Thursday Next rocks! (But can high school kids understand this series?)

      A ton of people I deeply respect have been recommending the Thursday Next series to me and I finally got around to reading one.  I accidentally ordered the second one in the series, Lost in a Good Book (Forde, Jasper, 2003, Viking)and I am sure that it would have better for me to have started with the first one, The Eyre Affair.  But I don't care, the book I read was absolutely wonderful.
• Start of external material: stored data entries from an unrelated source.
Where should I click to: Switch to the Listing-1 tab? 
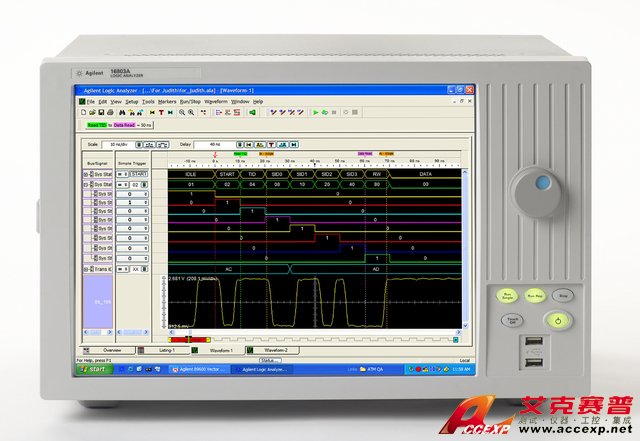click(167, 351)
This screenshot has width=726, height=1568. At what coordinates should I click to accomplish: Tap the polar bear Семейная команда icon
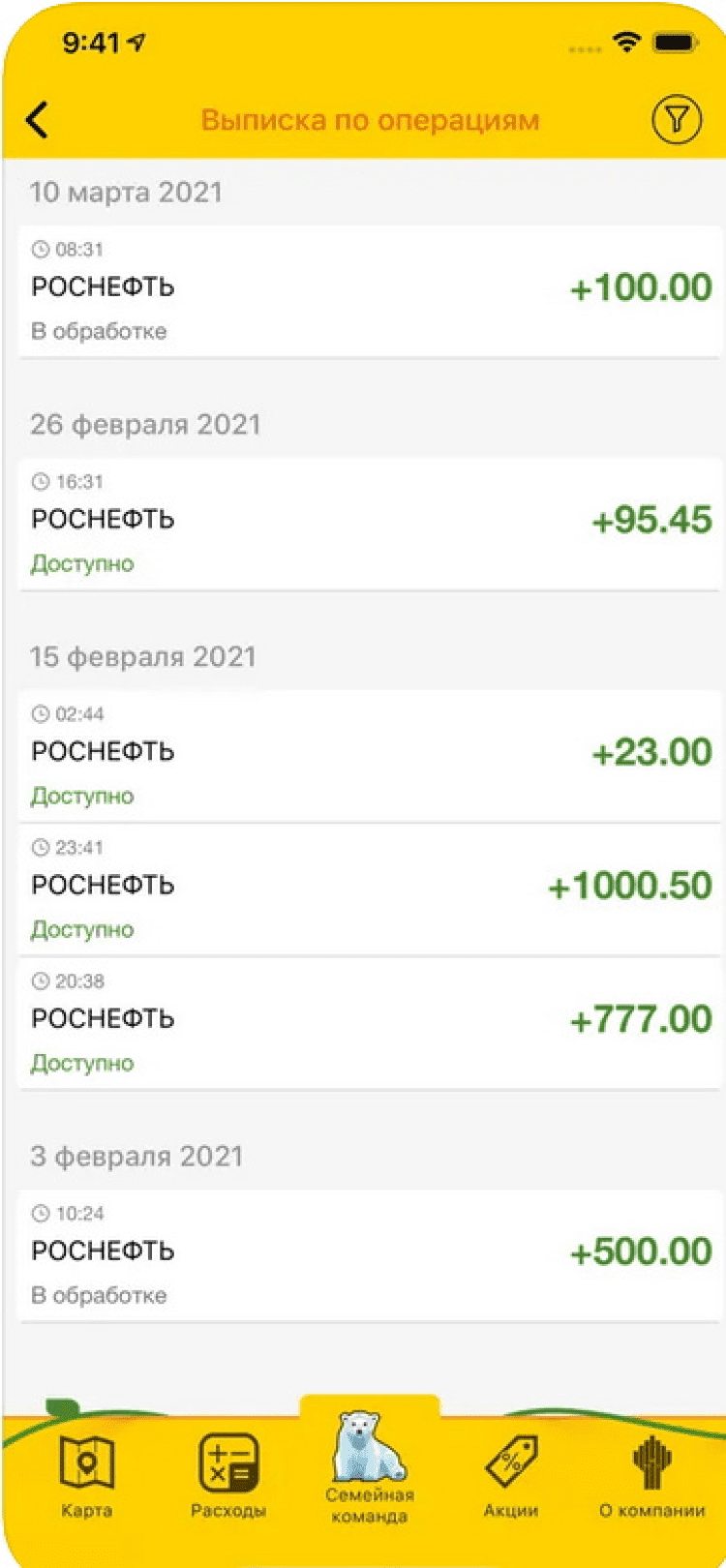coord(369,1447)
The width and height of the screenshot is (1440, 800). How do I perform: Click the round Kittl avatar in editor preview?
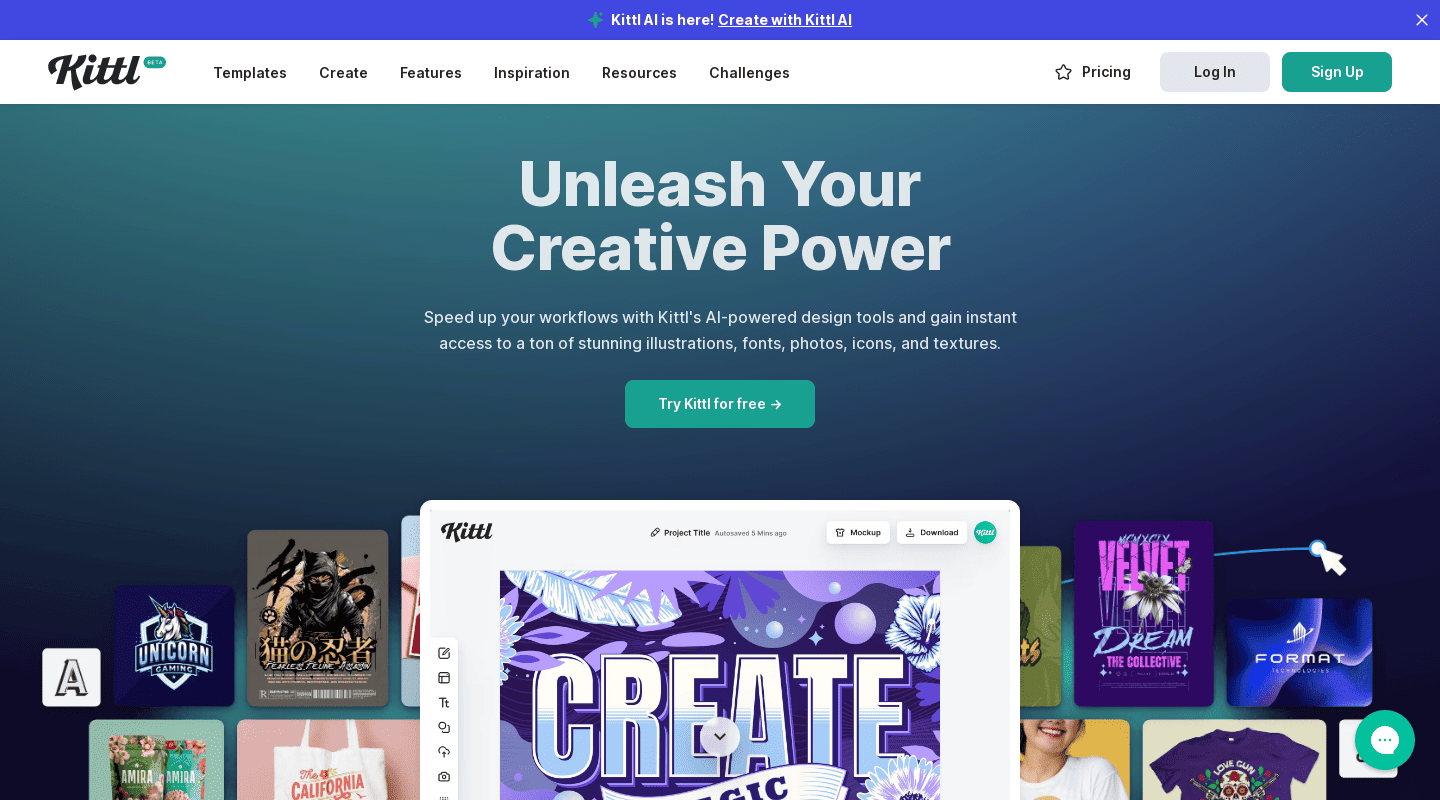click(985, 532)
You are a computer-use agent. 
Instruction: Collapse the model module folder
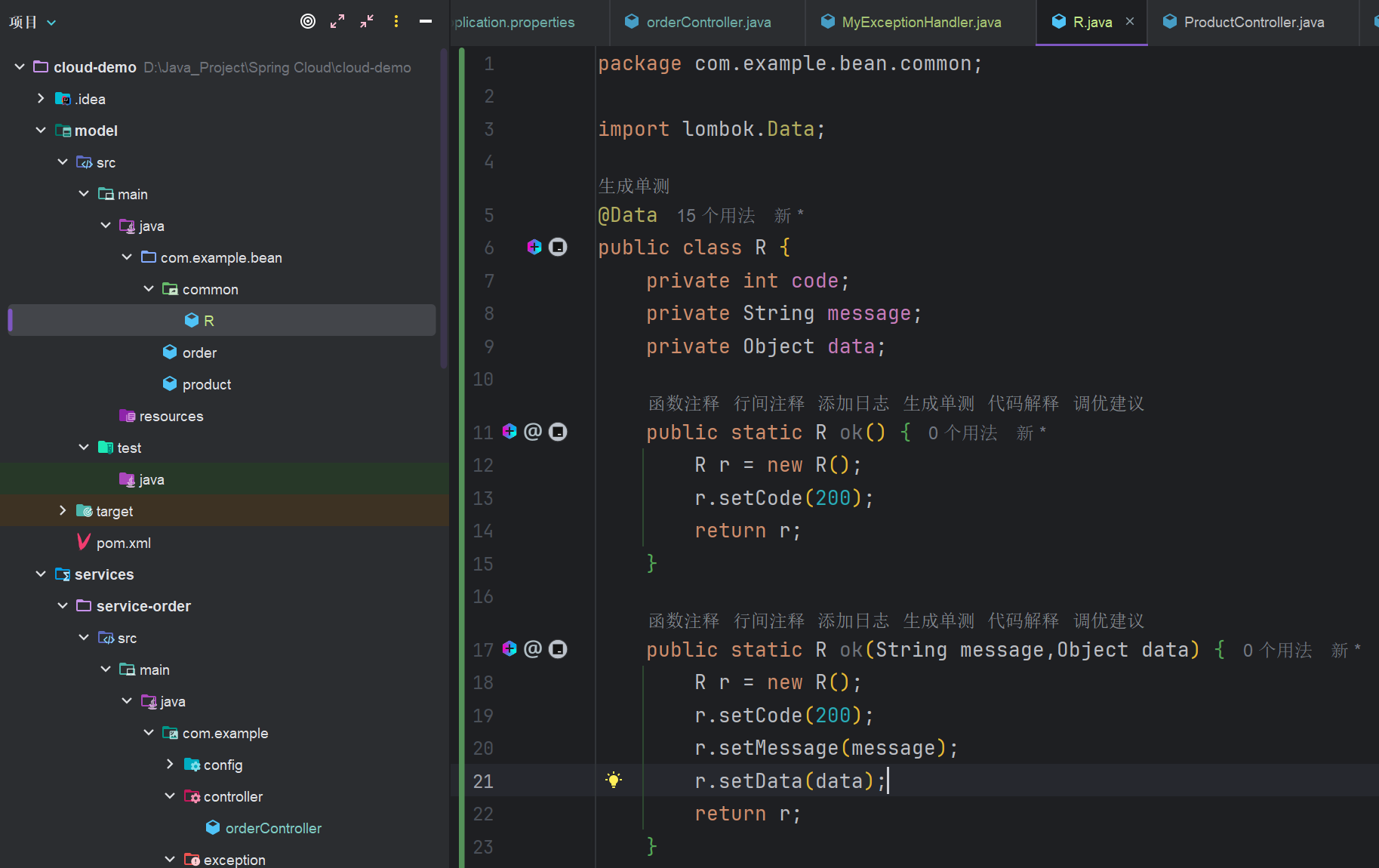pyautogui.click(x=41, y=131)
     The problem, of course, is how to describe it.  Thursday Next is a detective who works for a branch of the British police/secret service, in a division called SpecOps (short for Special Operations.)  In the earlier book, she apparently went through a portal, created by an uncle of hers, and was able to enter the book Jane Eyre and fix the ending.  As Lost in a Good Book opens, Thursday is living happily with her husband and trying to avoid having to be on talk shows.  When her husband is erased from the timestream by persons or corporate entities unknown, she is drawn into an intrigue that involves botht he division of the law enforcement community that deals with time travel and also a separate inter-dimensional police force that makes sure no one monkeys about with the plotlines of favorite novels.  It is a time-travel mystery involving a lost play of Shakespeare's, the threat of death by coincidence, and evil corporation that could turn all life in the world to sugary syrup, and the need to free the genetically-enslaved neanderthals.
     I know.  It sounds ridiculous.  In fact, though, the author, Jasper Forde has created a world that is wonderfully ridiculous and somehow utterly believable.  I loved the small details -- like the genetically re engineered woolly mammoths that migrate from one end of England to the other each spring, or Thursdays pet Dodo bird.  I loved the horrible puns involved in the names of the minor characters -- two detectives named Konnon and Phodder die in a suspicious linoleum accident and are replaced by two other characters named Chalk and Cheese, who in turn get replaced by Lamme and Slorter.  I also loved the utterly gripping plot.  It became remarkably important to me that Thursday get her husband back.  I would make comparisons to Hitchhiker's Guide but this is a very different kind of book.   

      Okay, look, let me just describe one scene to you.  At one point in the book, Thursday must appear before a court in the bookworld.  She is unsure what her crime is and she has only been able to communicate with her lawyer through footnotes.  She seems a bit apprehensive until her lawyer tells her that the judge she will be brought before is the judge from Kafa's The Trial.  There is some confusion at first because when Thursday appears at her appointed time, the Judge tells her she is an hour and five minutes late.  Because Thursday has read Kafka, she does not disagree but apologizes.  The prosecution proceeds with the case until the judge interrupts and asks if Thursday has ever been a house painter.   She confesses that she has been a house painter.  This results in a string of non-sequiturs, all turning increasingly in Thursday's favor until, toward the end of the scene,  At that point, the prosecutor, Hopkins, has ended up in contempt of court.  Then there is this:
          "But this is preposterous!" shouted Hopkins as he was carried away. 
           "No, replied the Magistrate, "This is Kafka."
     So if you have read Kafka, you probably found that funny.  If you didn't -- well, this is the one problem with this wonderful book.  To fully appreciate it, you really need to have read a lot of books.  A partial list of the books alluded to in Lost in a Good Book includes:  The Once and Future king, Ivanhoe, Paradise Lost, Pamela, Pilgrim's Progress, Sense and Sensibility, The Little Prince, The Merchant of Venice, The Faerie Queen, The Tale of the Flopsy Bunnies, Henry V, Alice in Wonderland, Great Expectations, To Kill a Mockingbird, Moby Dick, The Odyssey, Sherlock Holmes, and so on.  All of the allusions are very clever, but this book might not work so well for even a very enthusiastic high school reader because it is unlikely they would have read quite that widely.  On the other hand, maybe they could enjoy the story and the references they do catch -- knowing that when they reread it in a few years, they will get even more out of it.
     As for me, I thought it was great.